_Problem to work on_. Please report how many lines in the records below contain the word "computer", and give nothing else.

_Data under study_.

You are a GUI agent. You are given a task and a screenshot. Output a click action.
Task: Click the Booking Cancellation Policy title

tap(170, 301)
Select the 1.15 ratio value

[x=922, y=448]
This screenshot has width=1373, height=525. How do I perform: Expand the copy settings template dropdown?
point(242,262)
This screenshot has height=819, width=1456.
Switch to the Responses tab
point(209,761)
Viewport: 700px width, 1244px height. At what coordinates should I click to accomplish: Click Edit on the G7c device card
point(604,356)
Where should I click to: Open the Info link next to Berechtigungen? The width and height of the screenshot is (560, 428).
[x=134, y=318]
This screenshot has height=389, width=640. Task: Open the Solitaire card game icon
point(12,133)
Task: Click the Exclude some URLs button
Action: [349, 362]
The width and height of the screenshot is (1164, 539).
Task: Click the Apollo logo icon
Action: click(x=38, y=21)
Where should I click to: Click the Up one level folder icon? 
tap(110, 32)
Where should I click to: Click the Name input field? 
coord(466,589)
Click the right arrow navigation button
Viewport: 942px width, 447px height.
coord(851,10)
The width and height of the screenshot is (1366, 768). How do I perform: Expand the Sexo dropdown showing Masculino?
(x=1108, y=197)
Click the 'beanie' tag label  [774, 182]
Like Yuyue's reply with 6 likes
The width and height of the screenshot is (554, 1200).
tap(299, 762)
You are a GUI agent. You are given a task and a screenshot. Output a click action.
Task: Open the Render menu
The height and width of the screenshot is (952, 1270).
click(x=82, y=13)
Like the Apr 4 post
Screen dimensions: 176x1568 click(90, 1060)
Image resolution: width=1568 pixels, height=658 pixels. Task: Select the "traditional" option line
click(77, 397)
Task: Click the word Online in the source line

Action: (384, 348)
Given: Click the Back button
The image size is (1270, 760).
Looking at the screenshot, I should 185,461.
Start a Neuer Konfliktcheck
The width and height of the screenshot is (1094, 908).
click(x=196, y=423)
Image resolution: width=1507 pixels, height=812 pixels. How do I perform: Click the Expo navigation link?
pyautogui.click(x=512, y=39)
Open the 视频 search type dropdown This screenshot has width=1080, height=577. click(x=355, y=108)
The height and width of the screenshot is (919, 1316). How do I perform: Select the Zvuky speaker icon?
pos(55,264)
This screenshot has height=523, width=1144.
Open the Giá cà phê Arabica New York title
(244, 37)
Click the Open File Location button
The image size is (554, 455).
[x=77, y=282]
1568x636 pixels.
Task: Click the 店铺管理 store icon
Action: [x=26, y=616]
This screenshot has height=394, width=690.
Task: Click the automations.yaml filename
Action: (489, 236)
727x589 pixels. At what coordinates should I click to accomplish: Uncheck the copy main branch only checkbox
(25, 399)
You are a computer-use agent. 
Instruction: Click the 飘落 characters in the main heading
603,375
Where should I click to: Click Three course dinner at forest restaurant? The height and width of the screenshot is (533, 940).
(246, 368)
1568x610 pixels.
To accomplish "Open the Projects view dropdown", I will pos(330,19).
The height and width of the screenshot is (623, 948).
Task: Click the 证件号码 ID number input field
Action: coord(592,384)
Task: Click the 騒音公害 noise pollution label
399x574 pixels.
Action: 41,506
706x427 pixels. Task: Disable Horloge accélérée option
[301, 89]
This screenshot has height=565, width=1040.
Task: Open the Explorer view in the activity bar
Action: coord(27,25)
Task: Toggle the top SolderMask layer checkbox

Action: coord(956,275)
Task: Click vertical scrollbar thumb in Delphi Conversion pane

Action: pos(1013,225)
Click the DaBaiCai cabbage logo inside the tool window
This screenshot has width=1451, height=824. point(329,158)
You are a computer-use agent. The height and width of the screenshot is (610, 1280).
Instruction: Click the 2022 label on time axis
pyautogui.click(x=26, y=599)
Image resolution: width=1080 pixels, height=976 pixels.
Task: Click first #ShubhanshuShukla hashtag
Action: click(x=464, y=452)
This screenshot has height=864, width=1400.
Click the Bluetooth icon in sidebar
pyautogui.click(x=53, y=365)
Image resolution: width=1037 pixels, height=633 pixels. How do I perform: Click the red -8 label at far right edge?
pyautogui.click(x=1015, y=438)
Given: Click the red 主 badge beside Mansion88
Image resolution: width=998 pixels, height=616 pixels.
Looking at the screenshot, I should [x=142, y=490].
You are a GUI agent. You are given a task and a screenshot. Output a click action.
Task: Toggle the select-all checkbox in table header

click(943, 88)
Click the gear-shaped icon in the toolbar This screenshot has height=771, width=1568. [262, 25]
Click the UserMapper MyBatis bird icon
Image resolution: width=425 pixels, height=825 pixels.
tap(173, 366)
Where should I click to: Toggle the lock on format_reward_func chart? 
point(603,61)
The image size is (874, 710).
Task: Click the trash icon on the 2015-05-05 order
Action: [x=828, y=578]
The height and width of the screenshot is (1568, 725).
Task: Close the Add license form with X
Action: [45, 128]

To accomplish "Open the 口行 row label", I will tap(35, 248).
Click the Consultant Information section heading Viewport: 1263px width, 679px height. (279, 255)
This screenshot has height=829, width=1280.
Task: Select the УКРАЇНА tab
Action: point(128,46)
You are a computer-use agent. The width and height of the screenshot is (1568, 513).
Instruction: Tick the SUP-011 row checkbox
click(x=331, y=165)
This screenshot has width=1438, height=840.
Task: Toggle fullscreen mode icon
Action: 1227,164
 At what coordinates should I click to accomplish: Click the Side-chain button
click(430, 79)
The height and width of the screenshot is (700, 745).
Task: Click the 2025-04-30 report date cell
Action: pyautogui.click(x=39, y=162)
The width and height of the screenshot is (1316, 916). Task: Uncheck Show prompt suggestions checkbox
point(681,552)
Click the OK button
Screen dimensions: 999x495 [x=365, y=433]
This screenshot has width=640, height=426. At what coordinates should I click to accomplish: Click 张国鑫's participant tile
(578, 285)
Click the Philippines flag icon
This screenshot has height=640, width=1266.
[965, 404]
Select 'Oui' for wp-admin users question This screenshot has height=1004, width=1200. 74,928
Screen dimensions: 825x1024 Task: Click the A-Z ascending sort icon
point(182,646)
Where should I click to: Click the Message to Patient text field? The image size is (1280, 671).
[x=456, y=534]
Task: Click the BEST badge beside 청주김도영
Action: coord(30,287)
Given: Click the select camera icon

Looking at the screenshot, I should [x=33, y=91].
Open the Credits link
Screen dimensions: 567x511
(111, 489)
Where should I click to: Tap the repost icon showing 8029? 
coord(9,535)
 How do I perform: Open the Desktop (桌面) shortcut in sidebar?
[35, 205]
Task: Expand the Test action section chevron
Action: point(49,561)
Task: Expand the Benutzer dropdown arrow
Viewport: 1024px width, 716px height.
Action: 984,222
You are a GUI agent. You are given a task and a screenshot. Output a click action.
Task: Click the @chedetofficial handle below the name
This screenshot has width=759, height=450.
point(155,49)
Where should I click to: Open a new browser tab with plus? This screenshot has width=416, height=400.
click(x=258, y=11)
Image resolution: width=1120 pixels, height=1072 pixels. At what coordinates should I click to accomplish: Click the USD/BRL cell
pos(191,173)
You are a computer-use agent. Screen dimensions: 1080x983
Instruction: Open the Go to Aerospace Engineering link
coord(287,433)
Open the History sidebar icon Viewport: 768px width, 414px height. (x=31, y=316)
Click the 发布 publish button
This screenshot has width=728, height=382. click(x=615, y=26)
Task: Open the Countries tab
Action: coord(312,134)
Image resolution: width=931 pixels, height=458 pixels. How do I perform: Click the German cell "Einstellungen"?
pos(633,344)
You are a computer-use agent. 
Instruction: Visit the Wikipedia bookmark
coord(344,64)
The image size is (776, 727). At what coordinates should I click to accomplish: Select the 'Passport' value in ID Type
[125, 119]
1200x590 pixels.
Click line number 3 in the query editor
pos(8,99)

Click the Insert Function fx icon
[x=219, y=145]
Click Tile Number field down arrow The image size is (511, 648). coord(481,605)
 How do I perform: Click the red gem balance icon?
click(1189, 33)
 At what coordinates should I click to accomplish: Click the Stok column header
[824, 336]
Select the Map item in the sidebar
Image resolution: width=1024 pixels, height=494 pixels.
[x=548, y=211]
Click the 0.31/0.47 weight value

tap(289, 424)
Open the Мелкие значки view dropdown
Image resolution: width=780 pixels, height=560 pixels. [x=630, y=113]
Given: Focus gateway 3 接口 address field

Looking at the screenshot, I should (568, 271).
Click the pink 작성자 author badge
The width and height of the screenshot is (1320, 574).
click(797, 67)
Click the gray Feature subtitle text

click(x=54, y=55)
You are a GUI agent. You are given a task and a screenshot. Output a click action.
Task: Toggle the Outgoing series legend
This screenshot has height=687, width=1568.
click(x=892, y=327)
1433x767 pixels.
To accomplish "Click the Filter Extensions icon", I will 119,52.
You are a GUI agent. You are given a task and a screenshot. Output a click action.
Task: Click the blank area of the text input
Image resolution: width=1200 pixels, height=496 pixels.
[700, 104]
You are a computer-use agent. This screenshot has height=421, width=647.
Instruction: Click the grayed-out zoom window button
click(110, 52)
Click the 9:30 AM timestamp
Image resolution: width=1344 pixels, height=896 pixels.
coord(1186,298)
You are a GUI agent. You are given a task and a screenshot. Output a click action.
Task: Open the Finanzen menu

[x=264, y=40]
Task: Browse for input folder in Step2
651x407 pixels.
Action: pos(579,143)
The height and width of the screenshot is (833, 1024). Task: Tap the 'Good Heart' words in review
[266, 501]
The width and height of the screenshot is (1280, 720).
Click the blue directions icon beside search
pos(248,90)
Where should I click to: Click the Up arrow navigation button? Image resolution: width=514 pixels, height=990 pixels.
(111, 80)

_Response area_. 6